D. A. Boreham. Narrow Gauge Railway Modelling 2nd rev. ed. (1978)

     D. A. Boreham. Narrow Gauge Railway Modelling 2nd rev. ed. (1978) Donald Boreham represents the old school of railway modellers rather than model railroaders, though he does admit to a liking for prototypical operation. His book is short on technical details (especially drawings; the descriptions are sometimes less than clear), and long on anecdote and personal observations, all which makes for a charming and randomly useful book. As is so often the case, the photos have little or no relation to the text. The drawings of miscellaneous Welsh and other prototypes at the back however are worth the price of the book. ** (2005)

John Betjeman. Ghastly Good Taste 2nd ed. (1971)

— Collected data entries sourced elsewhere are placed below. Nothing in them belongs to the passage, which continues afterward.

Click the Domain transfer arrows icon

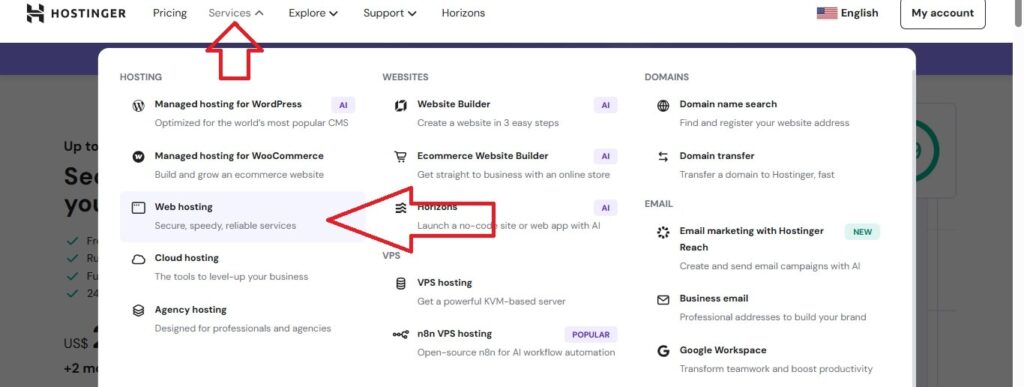click(663, 157)
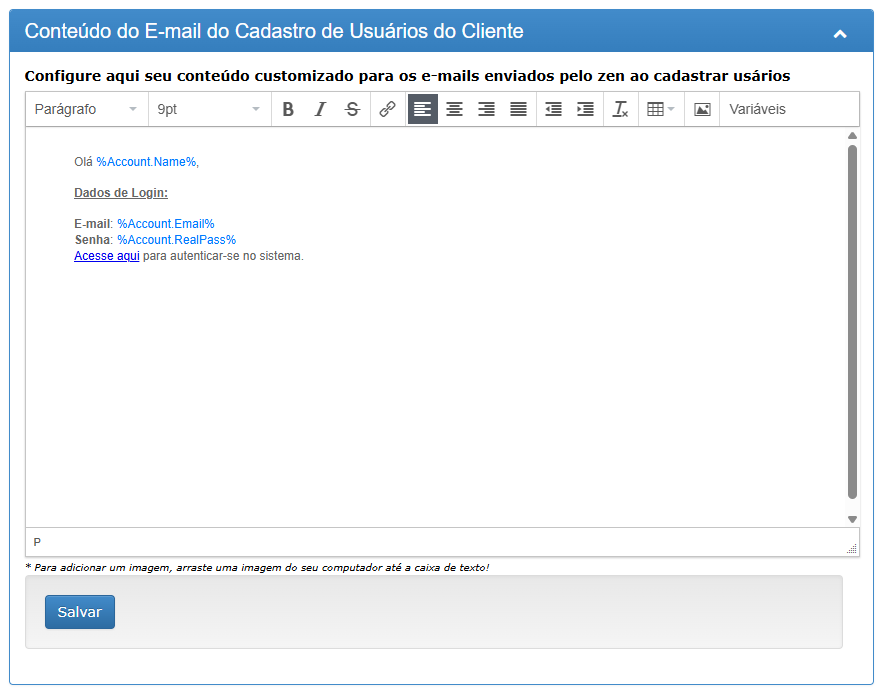The height and width of the screenshot is (694, 883).
Task: Collapse the email content panel
Action: (840, 33)
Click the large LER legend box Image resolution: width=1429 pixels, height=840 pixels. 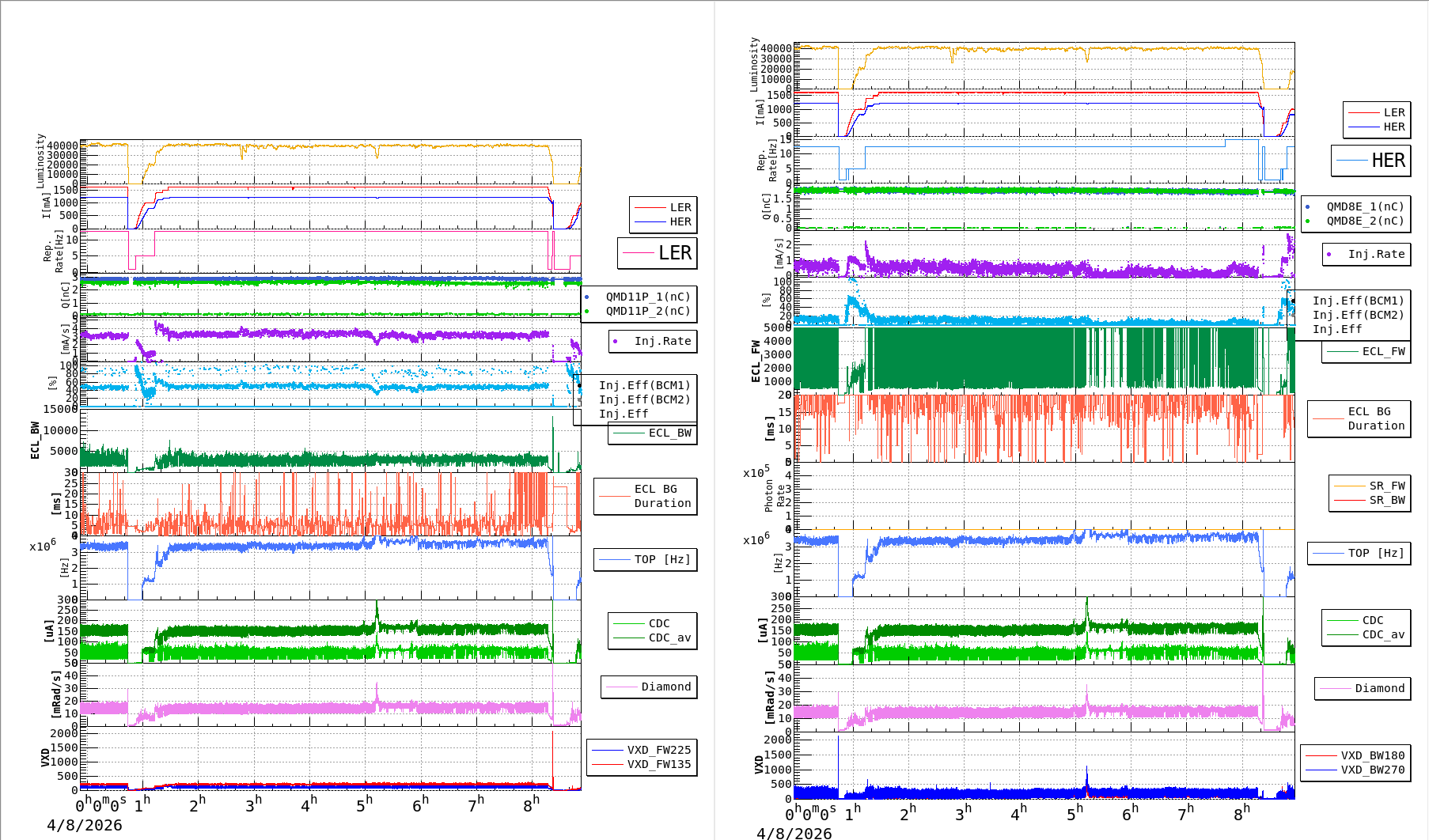pyautogui.click(x=658, y=253)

     John Betjeman. Ghastly Good Taste 2nd ed. (1971) Betjeman wrote the first edition when he was very young, and had decided opinions based on little knowledge. It shows. While the book is an entertaining read, as a history of architecture (which it purports to be) it lacks the factual grounding that even tendentious polemic (which this is) needs in order to convince. His few annotations indicate that he did change his mind or taste as the years went by. Its thesis, that architecture languishes because of a general lack of understanding and taste among its consumers, is as valid now as it was when he wrote this rant. Worth reading, and in some schools of architecture good, and perhaps necessary,  for a class discussion, but otherwise already dated and quaint. Not worth keeping, though. * (2004)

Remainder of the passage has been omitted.